Text block
○ ○ ○ ○ ○
From: Peter Lieven <pl@kamp.de>
To: Paolo Bonzini <pbonzini@redhat.com>, qemu-devel@nongnu.org
Cc: kwolf@redhat.com, ming.lei@canonical.com, stefanha@redhat.com
Subject: Re: [Qemu-devel] [PATCH v2 5/7] coroutine: rewrite pool to avoid mutex
Date: Tue, 02 Dec 2014 13:09:02 +0100 [thread overview]
Message-ID: <547DABDE.2050009@kamp.de> (raw)
In-Reply-To: <1417518350-6167-6-git-send-email-pbonzini@redhat.com>
On 02.12.2014 12:05, Paolo Bonzini wrote:
> This patch removes the mutex by using fancy lock-free manipulation of
> the pool. Lock-free stacks and queues are not hard, but they can suffer
> from the ABA problem so they are better avoided unless you have some
> deferred reclamation scheme like RCU. Otherwise you have to stick
> with adding to a list, and emptying it completely. This is what this
> patch does, by coupling a lock-free global list of available coroutines
> with per-CPU lists that are actually used on coroutine creation.
○ ○ ○ ○ ○
Challenge A
In the coroutine pool email, rewrite the quoted paragraph that begins "This patch removes the mutex" as a short list that keeps its main facts.
Challenge B
Write a continuation of the coroutine pool email, starting right after its last sentence.
The listing after this email has no part in what you're asked to do.
○ ○ ○ ○ ○
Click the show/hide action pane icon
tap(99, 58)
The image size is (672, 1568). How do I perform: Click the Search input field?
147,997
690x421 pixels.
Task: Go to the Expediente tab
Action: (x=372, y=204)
○ ○ ○ ○ ○
Task response A
- The patch removes the mutex by changing the pool without locks.
- Lock-free stacks and queues aren't hard to write, but they can run into the ABA problem.
- For that reason they're best avoided unless there's a deferred reclamation scheme such as RCU.
- Without one, the safe approach is to add to a list and then empty it completely.
- The patch does this by pairing a lock-free global list of available coroutines with per-CPU lists, which are the ones actually used when a coroutine is created.

Task response B
>
> Whenever the destruction pool is big enough, the next thread that runs
> out of coroutines will steal the whole destruction pool. This is positive
> in two ways:
>
> 1) the allocation does not have to do any atomic operation in the fast
> path, it's entirely using thread-local storage. Once every POOL_BATCH_SIZE
> allocations it will do a single atomic_xchg. Release does an atomic_cmpxchg
> loop, that hopefully doesn't cause any starvation, and an atomic_inc.
>
> A later patch will also remove atomic operations from the release path,
> and try to avoid the atomic_xchg altogether---succeeding in doing so if
> all devices either use ioeventfd or are not submitting requests actively.
>
> 2) in theory this should be completely adaptive. The number of coroutines
> around should be a little more than POOL_BATCH_SIZE * number of allocating
> threads; so this also empties qemu_coroutine_adjust_pool_size. (The previous
> pool size was POOL_BATCH_SIZE * number of block backends, so it was a bit
> more generous. But if you actually have many high-iodepth disks, it's better
> to put them in different iothreads, which will also use separate thread
> pools and aio=native file descriptors).
>
> This speeds up perf/cost (in tests/test-coroutine) by a factor of ~1.33.
> No matter if we end with some kind of coroutine bypass scheme or not,
> it cannot hurt to optimize hot code.
>
> Signed-off-by: Paolo Bonzini <pbonzini@redhat.com>
> ---
> v1->v2: leave personal opinions out of commit messages :) [Kevin]
>
> qemu-coroutine.c | 93 +++++++++++++++++++++++++-------------------------------
> 1 file changed, 42 insertions(+), 51 deletions(-)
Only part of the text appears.